Today, the economic situation in the unrecognised republic is “pretty dire”, says Paul Ivan, analyst at the European Policy Centre. “Most budget revenues come from large enterprises, many of which shut down for several months in 2014. The fall of the ruble also hit them badly.

“Meanwhile, Russia is dealing with its own economic problems, so it’s not so easy to send money to Transnistria,” Ivan added. In its Global Economic Prospects report published in January, the World Bank forecast a 2.9% contraction in Russian GDP this year. 

Transnistria’s Minister of Economic Development Alevtina Slinchenko told a government meeting on January 21 that there had been a significant decline in export-oriented industries since spring 2014. Facing a shortfall in budget revenues, authorities plan to adopt a package of measures to stabilise the economy in the near future.

There are further rumours that Moscow is losing patience with Tiraspol’s management of the economy and Schevchuk’s own spending on charter flights, and using its position as the republic’s financial backer to show its displeasure.

However, Transnistria has remained strategically important to Russia, given its position between Moldova and Ukraine. The threat of an attack on Ukraine from Russian forces in Transnistria was never realised, although a number of Transnistrian individuals joined the fighting in east Ukraine. It also gives Russia a bargaining tool in its dealings with Moldova, as Chisinau turns towards the EU.

“Russia has no interest in giving Transnistria up; if anything it is clinging on harder,” Ivan told bne IntelliNews. “It remains a Russian outpost just 90km from the EU and Nato border, allows Moscow to keep a level of influence over the Moldovan government and can also be used as a lever on Ukraine.”

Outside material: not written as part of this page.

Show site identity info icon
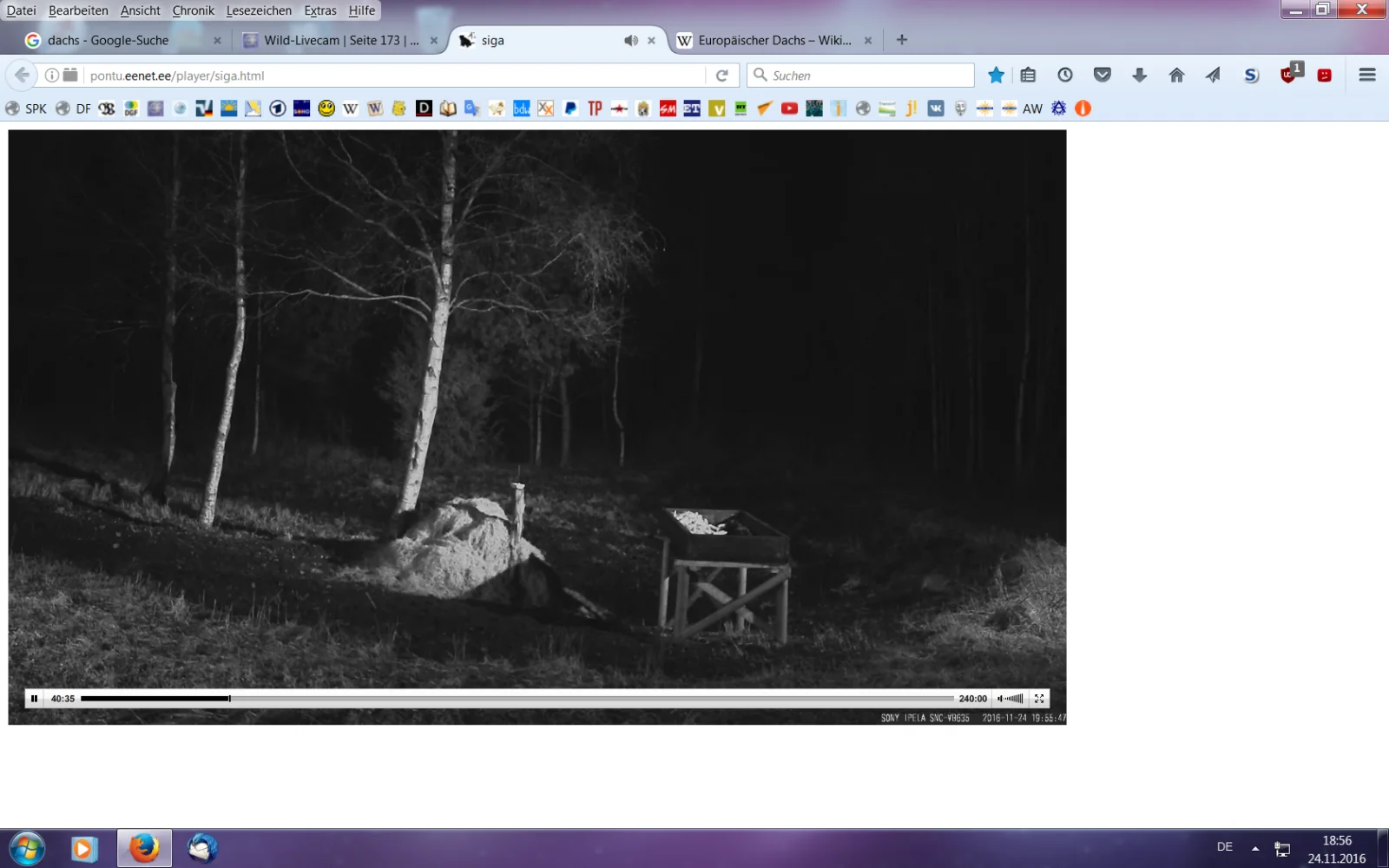The width and height of the screenshot is (1389, 868). 52,76
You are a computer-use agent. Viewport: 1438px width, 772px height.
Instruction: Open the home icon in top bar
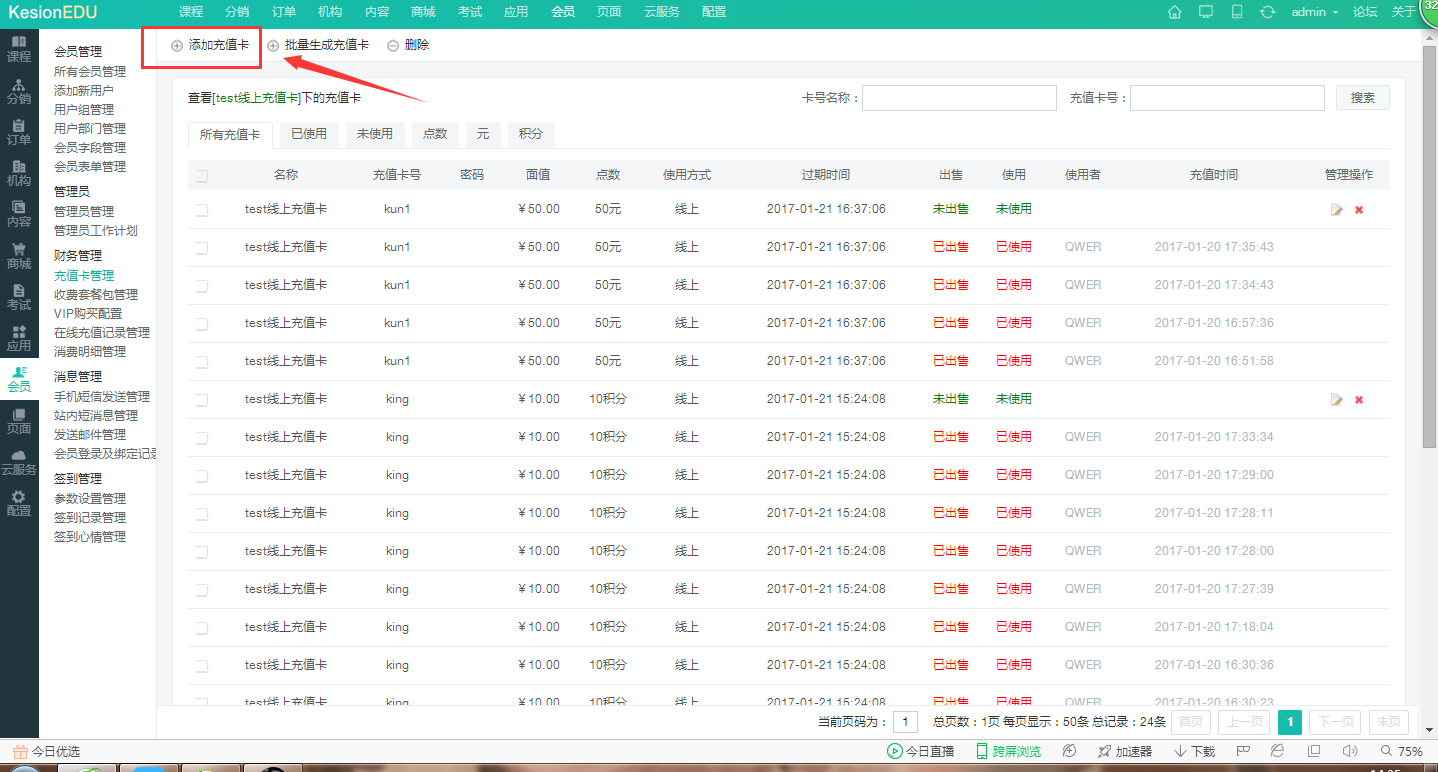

Recently, Russia has appeared to have little interest in moving forward with talks on a settlement of the Transnistia conflict in the 5+2 format. After some progress in 2010 and 2011, negotiations were repeatedly postponed last year, and have been on hold since October, as a new government has not yet been appointed in Moldova since the November 30 elections. On February 12, the Moldovan parliament rejected the nomination of Iurie Leanca as prime minister, meaning a new government may not be formed before mid-March.